From: Dave Farber <farber () cis upenn edu>
Date: Sat, 25 Oct 1997 17:30:27 -0400

An excerpt from Cybertimes  -- http://www.nytimes.com/library/cyber/week/




But the educational value of the Internet -- once taken as nearly an
article of faith -- is being called into question at a time when so many of
the nation's students cannot solve basic math problems. 

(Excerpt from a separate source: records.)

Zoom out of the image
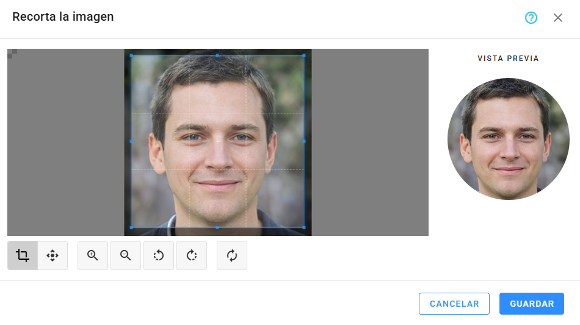Image resolution: width=580 pixels, height=325 pixels. pos(126,255)
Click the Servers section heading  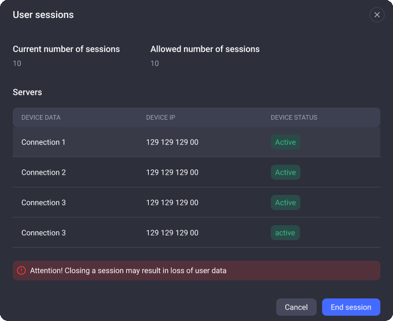[27, 92]
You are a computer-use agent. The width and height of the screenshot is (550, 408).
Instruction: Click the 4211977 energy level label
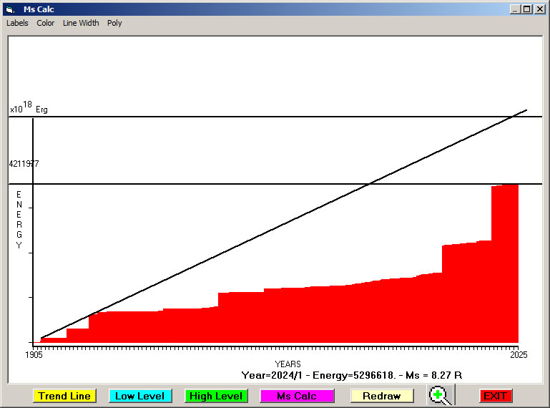[x=24, y=164]
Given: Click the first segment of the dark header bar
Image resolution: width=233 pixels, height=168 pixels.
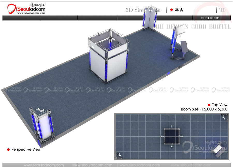Looking at the screenshot, I should [21, 18].
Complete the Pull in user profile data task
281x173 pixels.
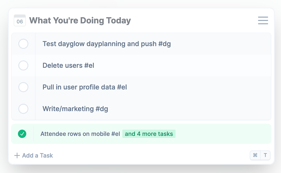click(x=23, y=87)
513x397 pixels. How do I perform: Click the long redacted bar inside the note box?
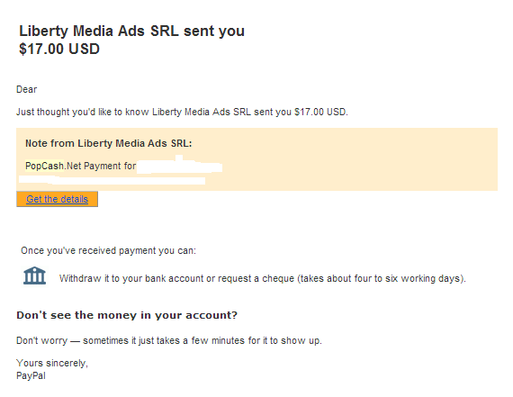pyautogui.click(x=113, y=180)
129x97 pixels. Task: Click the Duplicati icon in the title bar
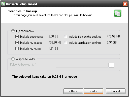pos(3,4)
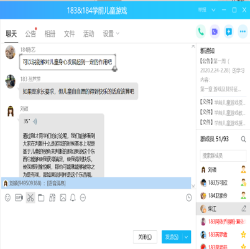250x249 pixels.
Task: Click the 关闭(C) close button
Action: coord(145,237)
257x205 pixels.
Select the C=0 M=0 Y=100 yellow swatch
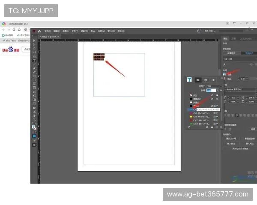pos(200,116)
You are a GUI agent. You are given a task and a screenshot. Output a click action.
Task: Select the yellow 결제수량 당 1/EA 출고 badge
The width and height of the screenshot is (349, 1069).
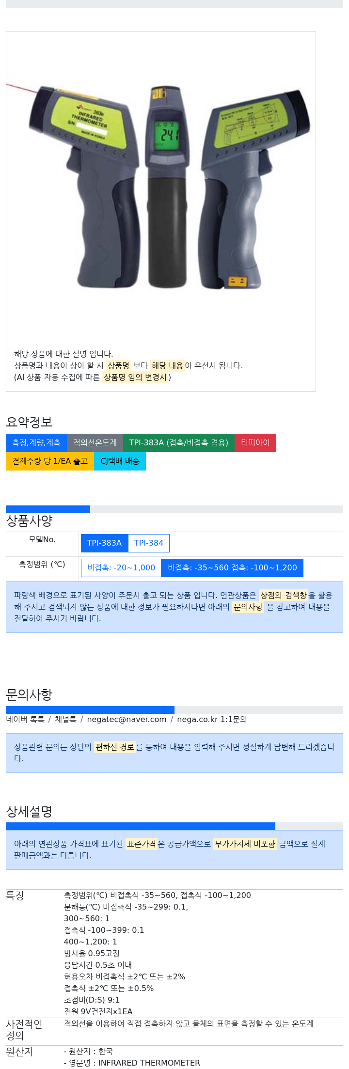point(50,461)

Supporters of the technology contend that the Internet's benefits are about
to be realized, if only teachers would be given the time and financial
backing to figure out how to use it. 


The Internet probably won't help students memorize the periodic table of
elements, proponents concede, but they argue that the Internet may foster a
more constructive approach to learning, in which students gather and
evaluate information for themselves, rather than rely on expertise doled
out by a teacher. 


The issue, educators say, is not simply whether schools should be wired but
how an educational system built for an industrial age must change to teach
the skills required for the age of information. Learning how to sort
through reams of facts and data and identify the most useful pieces, for
instance, is not a part of traditional curricula. But it may be a crucial
skill in the coming years. 


"The Internet is not going to improve test scores for the kinds of tests we
have now," said Beverly Hunter, an executive at GTE Corp.'s BBN Internet
unit, who supervises an education technology pilot program paid for by the
National Science Foundation. 


"If you want good scores on tests you teach them the tests," Ms. Hunter
said. "You don't have them mucking around collaborating and inquiring and
doing deep investigations into the nature of galaxies. You've got to match
the technology you're using with what you're trying to accomplish." 

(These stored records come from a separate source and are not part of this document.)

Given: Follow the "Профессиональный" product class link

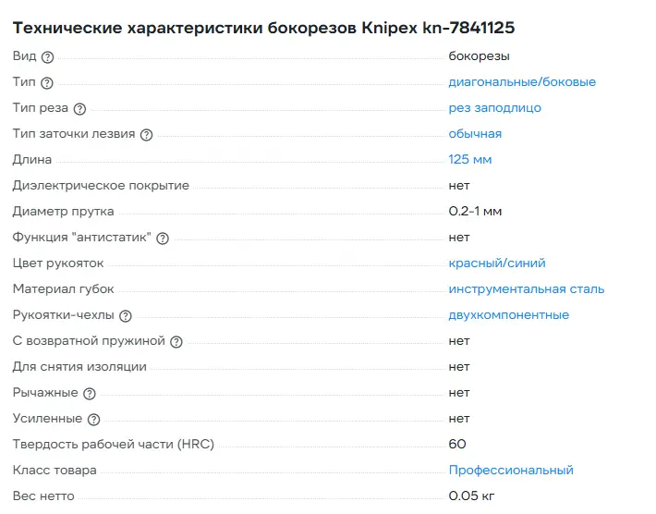Looking at the screenshot, I should tap(510, 471).
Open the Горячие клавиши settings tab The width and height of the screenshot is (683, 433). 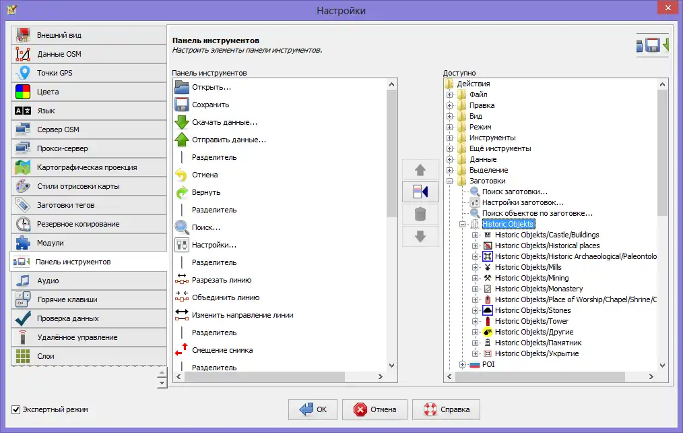pos(88,299)
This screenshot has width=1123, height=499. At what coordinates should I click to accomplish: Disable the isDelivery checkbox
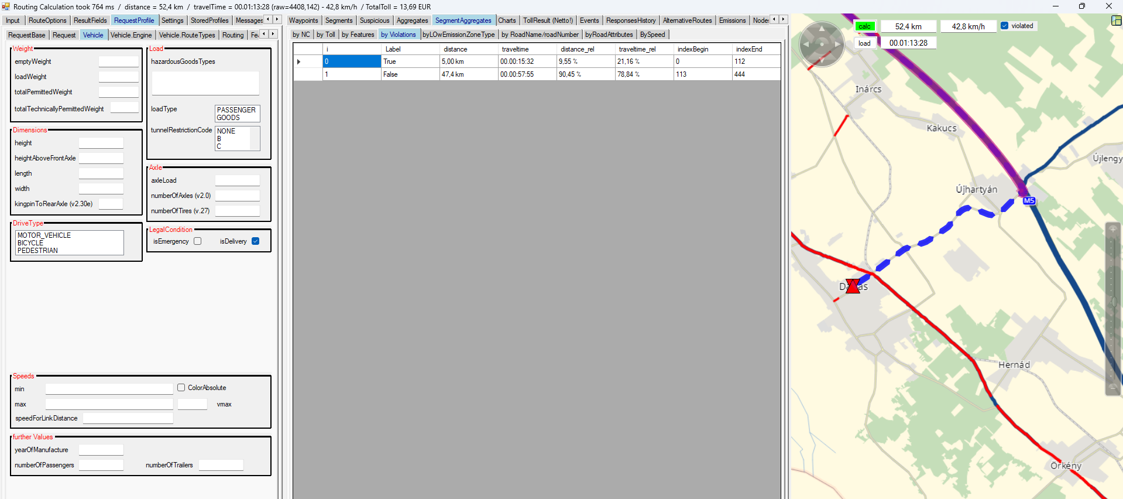pyautogui.click(x=256, y=241)
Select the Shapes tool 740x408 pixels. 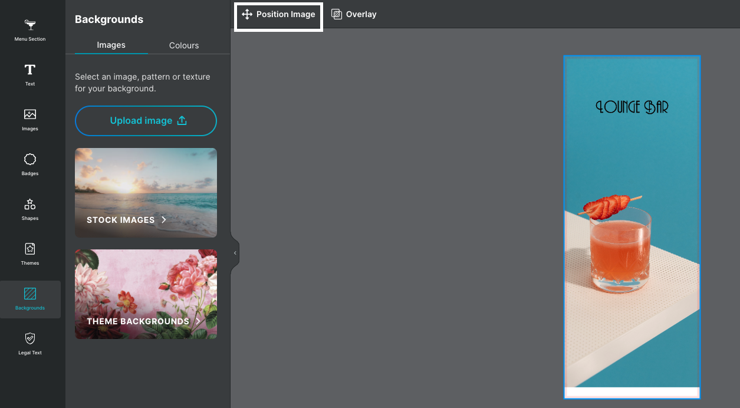pos(30,205)
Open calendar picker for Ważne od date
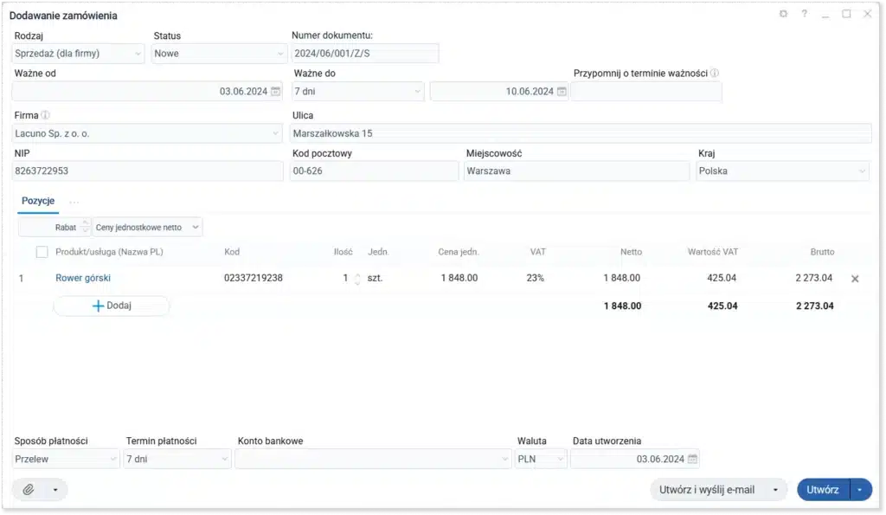This screenshot has height=515, width=886. point(275,92)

Yet a recent survey by Market Data Retrieval, an education research firm,
found that less than 14 percent of American teachers believe the Internet
improves students' academic performance. 


"All the hoopla around the Internet obscures the deeper and more important
issues of learning, about how do you teach kids to acquire the basic skills
and to think independently," said Larry Cuban, an education professor at
Stanford University who has scorned the Internet as the classroom filmstrip
of the 1990s -- a diversion with little pedagogical value. 


"It's what I call the romance with the machine, and it has happened
before," Cuban said. "It's driven by this dream of a magical solution that
does not exist."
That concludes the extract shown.